Activity A —
In the article on multislice CT, restate the paragraph beginning "Most imaging centers around the country" in shorter form, keeping its main facts.
Activity B —
Continue the article on multislice CT, starting right after its last sentence.
━━━ Page text
University of Miami radiologist Joel Fishman graciously accepted a request
from Diagnostic Imaging that he write an article about imaging pulmonary
embolism with CT, but he had one question: His center had not yet installed a
multislice scanner. Would that be a problem?
Most imaging centers around the country don’t have multislice scanners,
yet much of what is regarded as leading-edge CT work is being done on scanners
with four or even eight detectors. When DI decided to profile sites that had
worked with MSCT units long enough to comment on the changes they make to daily
practice, every location the experts recommended was an academic
institution.
The revolution in CT imaging that all of these research leaders
predict—diagnosis built around volume rendering, a final farewell to film,
the demise of radiologists’ beloved habit of reading every single image in
a stack—is slowly transforming practices that have embraced multislice CT.
━━━━━━
━━━ Supplied entries
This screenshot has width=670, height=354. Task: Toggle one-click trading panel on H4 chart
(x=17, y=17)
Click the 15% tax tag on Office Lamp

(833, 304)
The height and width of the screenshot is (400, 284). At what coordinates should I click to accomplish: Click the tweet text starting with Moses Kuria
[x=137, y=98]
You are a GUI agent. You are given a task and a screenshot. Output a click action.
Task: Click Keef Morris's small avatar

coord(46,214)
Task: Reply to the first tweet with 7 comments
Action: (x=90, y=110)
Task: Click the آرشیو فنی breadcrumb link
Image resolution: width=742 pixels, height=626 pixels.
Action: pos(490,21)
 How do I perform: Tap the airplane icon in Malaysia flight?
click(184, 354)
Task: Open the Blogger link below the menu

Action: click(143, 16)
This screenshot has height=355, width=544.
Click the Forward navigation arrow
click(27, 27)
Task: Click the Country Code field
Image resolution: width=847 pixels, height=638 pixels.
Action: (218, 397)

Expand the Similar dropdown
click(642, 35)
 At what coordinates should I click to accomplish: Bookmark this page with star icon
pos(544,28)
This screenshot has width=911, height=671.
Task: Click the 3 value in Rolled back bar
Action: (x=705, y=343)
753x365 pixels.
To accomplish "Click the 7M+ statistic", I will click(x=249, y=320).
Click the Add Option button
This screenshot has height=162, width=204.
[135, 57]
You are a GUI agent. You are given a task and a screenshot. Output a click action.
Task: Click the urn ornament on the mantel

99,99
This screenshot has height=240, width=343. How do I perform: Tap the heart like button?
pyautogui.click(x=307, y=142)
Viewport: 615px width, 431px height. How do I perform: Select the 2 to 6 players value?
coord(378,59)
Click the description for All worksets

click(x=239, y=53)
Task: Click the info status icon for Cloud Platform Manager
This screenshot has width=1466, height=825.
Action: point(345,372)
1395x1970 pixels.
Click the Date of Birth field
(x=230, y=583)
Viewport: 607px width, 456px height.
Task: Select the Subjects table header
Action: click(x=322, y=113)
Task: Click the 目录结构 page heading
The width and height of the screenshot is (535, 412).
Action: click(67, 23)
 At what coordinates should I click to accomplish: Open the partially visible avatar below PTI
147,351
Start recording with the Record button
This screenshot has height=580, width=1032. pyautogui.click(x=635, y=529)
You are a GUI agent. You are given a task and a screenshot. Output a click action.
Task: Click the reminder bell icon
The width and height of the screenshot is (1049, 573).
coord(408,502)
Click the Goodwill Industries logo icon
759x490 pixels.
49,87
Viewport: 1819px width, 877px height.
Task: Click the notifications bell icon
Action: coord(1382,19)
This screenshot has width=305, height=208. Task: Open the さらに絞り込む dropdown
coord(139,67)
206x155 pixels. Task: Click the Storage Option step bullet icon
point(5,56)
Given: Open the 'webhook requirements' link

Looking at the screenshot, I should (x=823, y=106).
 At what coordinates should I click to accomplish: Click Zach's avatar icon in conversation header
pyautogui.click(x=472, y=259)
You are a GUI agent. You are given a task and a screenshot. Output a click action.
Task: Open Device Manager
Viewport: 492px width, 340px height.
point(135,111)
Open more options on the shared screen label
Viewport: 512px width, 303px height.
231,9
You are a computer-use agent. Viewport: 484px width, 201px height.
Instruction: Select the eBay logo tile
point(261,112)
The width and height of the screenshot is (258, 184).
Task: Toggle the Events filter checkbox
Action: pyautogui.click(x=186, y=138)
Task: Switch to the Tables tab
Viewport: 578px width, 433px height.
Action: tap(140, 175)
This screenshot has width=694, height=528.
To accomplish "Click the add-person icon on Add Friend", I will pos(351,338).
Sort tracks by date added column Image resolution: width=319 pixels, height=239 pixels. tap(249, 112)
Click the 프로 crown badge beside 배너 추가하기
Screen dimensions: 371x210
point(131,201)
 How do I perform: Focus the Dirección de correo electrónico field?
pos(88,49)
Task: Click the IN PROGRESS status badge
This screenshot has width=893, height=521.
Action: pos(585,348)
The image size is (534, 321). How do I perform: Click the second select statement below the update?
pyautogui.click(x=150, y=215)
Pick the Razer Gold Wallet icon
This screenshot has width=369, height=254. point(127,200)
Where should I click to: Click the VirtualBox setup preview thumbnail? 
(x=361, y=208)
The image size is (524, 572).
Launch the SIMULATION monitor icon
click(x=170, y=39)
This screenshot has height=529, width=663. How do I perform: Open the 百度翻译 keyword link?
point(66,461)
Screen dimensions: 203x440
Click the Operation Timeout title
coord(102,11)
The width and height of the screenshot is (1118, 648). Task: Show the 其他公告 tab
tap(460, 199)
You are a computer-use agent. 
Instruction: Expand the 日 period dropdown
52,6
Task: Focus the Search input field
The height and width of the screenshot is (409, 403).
━━━━━━
Result A —
Although most imaging centers lack multislice scanners, much leading-edge CT work is being done on four- or eight-detector units. When DI sought sites with enough MSCT experience to describe its effect on daily practice, every site the experts recommended was an academic institution.

Result B —
It seems likely that these changes will spread as more imaging centers take the
multislice plunge.
In the meantime, though, the clinical articles presented in this supplement
to Diagnostic Imaging are relevant to all CT imagers. Whether imaging is done
with one detector or eight, protocols to reduce radiation exposure in children
are relevant across the board. Likewise, strategies to successfully image the
aorta, colon, and lungs won’t wait for multidetector technology. Careful
imaging, not the latest equipment, defines good CT practice.